The maker of popular dietary supplements again won dismissal of an investor lawsuit accusing it of lying about the legitimacy of the company’s business operations.

The lawsuit led by the Oklahoma Firefighters Pension and Retirement System claims shareholders lost money after Ackman accused the company of being a pyramid scheme.

U.S. District Judge Dale S. Fischer in Los Angeles threw out the complaint Tuesday, saying investors failed to show the company or Chief Executive Officer Michael O. Johnson knew of wrongdoing, a requirement needed to back the claims.

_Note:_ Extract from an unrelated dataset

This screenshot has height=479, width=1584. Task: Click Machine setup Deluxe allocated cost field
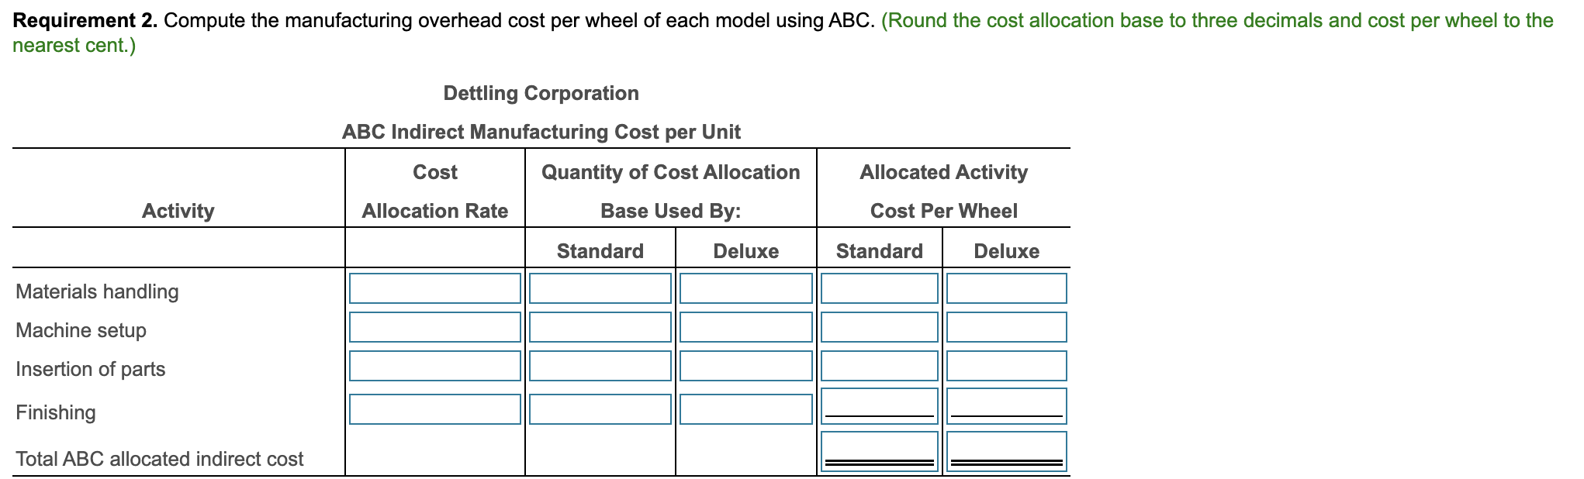click(1005, 327)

The judge gave the fund until Aug. 27 to file a new complaint. An earlier version of the suit was rejected by the same judge in March after he found Ackman’s claims alone weren’t sufficient evidence that Herbalife committed fraud.

Herbalife, based in Los Angeles, relies on an outside network of distributors to sell its weight-loss shakes, supplements and other nutrition products -- an approach known as multilevel marketing.

Ackman and his fund, Pershing Square Capital Management, have waged a more than two-year campaign against Herbalife, saying the nutrition company is a scam and can’t survive.

While the Tuesday ruling is a victory for Herbalife, it doesn’t bar other investors from suing if they come forward with proof that fraud led to stock losses. The case has no bearing on a Federal Trade Commission probe of Herbalife’s business practices that began last year.

Jon Tostrud, a lawyer for the investors, and Herbalife spokesman Julian Cacchioli didn’t immediately return calls for comment on the decision.

The case is In re Herbalife Ltd. Securities Litigation, 14-cv-02850, U.S. District Court, Central District of California (Los Angeles).